L'œil est un organe sexuel
Orphée, Pluton, Térée : l'avidité, le désordre.
Tout poète, c'est-à-dire tout chamane, tout magicien qu'il soit, Orphée ne parvient pas à retirer des enfers la beauté qui lui a été ravie. Son échec se manifeste par un retour en arrière, un regard qui va de la lumière sur quoi il aurait dû rester fixé, vers l'obscurité où est encore prise Eurydice, parmi les ombres, ombre elle-même qu'il ne doit pas revoir. Mais Orphée ne peut contenir l'impérieux besoin de la posséder à nouveau ne serait-ce que des yeux. Le mythe raconte, de façon disjointe, la fin d'Orphée, déchiqueté par les bacchantes dont le motif de la fureur est laissé vague par les innombrables versions.

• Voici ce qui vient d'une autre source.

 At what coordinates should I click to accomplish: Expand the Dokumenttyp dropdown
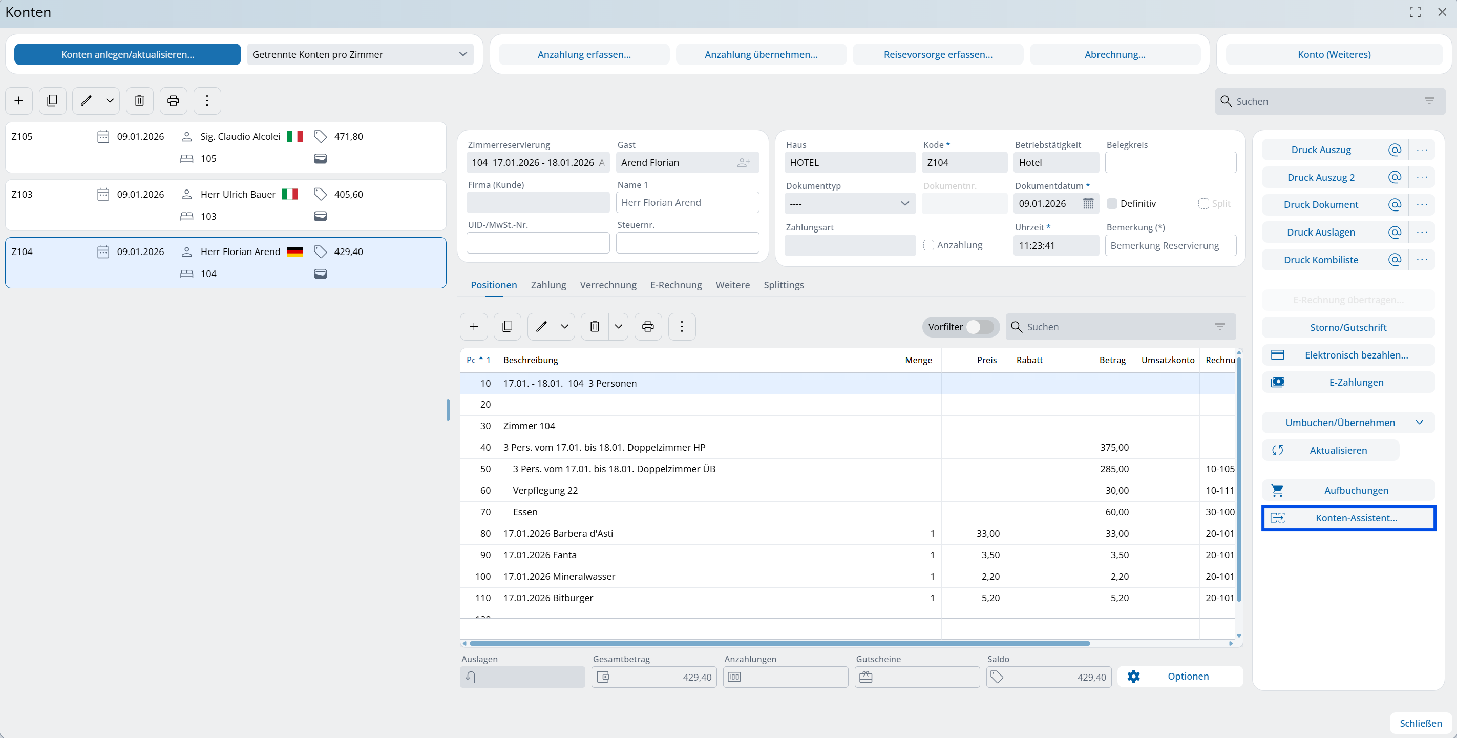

Proserpine, la fille de Cérès, déesse des moissons, de la terre porteuse de fruits et d'abondance, cueille des fleurs, jeune vierge à l'écart de ses compagnes. Ovide raconte qu'à la suite d'un complot ourdi par Vénus, Pluton la voit, l'aime et la ravit dans un même mouvement, dans une même phrase qui fait dépendre le désir et le rapt du verbe voir : "Simul visa est, dilectaque raptaque." Voilà comment la jeune déesse a été enlevée par le dieu le plus terrible, celui du monde obscur des morts. Et Cérès, quand elle apprend la perte de sa fille, entre dans une fureur telle que la terre en est rendue stérile, le temps que Cérès négocie avec Jupiter le retour au jour, ne serait-ce que partiel, de la jeune reine des enfers.
Terrible, c'est ce que devient Térée à la vue de Philomèle, la jeune sœur de son épouse Procné, qu'il vient chercher dans le royaume de son père pour la conduire en visite auprès de sa sœur qui a demandé sa présence. Au moment où il voit la jeune fille, le prince thrace prend feu, dit Ovide. Il la ramène, comme prévu, dans son propre royaume mais, au lieu de la conduire auprès de sa sœur, il l'enferme dans une cabane et non seulement la viole mais lui coupe la langue, ce qui va transformer Procné en furie lorsqu'elle finit par apprendre l'acte monstrueux. Elle fait consommer son propre fils à son époux et fait ainsi revenir le puissant prince à l'état archaïque d'un être vivant dans lequel le rapport au monde tient à l'ingestion et à la déjection.
Les bacchantes déchiquetant Orphée, Cérès gelant la terre, Procné tuant et cuisinant son fils comme le fit une autre héroïne mythique, Médée, cette fureur féminine, traverse les contes et je remarque que le récit mythologique relie des images, elles forment son vocabulaire, réduit à quelques motifs qui joueront un rôle dans la composition qu'est un mythe, composition dont la grammaire, tout aussi rudimentaire, repose essentiellement sur la conjonction : le récit mythologique joint entre elles ces images comme des propositions. C'est une pensée. Une pensée anxieuse de l'ordre et de l'équilibre des puissances. L'avidité du regard y est associée à l'avidité sexuelle, et cette avidité provoque le pire danger pour l'équilibre du monde : le désordre. Une liaison est établie entre l'avidité incontrôlable et la dévoration de sa propre descendance. Il s'agit apparemment de punir Térée, mais au-delà de cette logique explicative, l'effroyable repas met en scène, par la conjonction entre l'avidité de Térée, la fureur de Procné et la dévoration du fils par le père, une relation au monde : le désordre.
Le mythe n'appartient pas à la raison logique, il met en œuvre une circulation de motifs, au sens de mobiles, d'origines du mouvement, comme au sens musical de thèmes qui reviennent. Je vois dans cette composition le berceau de toute littérature. Et la puissance du mythe est de mettre en scène, dans un récit, le tremblement de terreur et la fascination.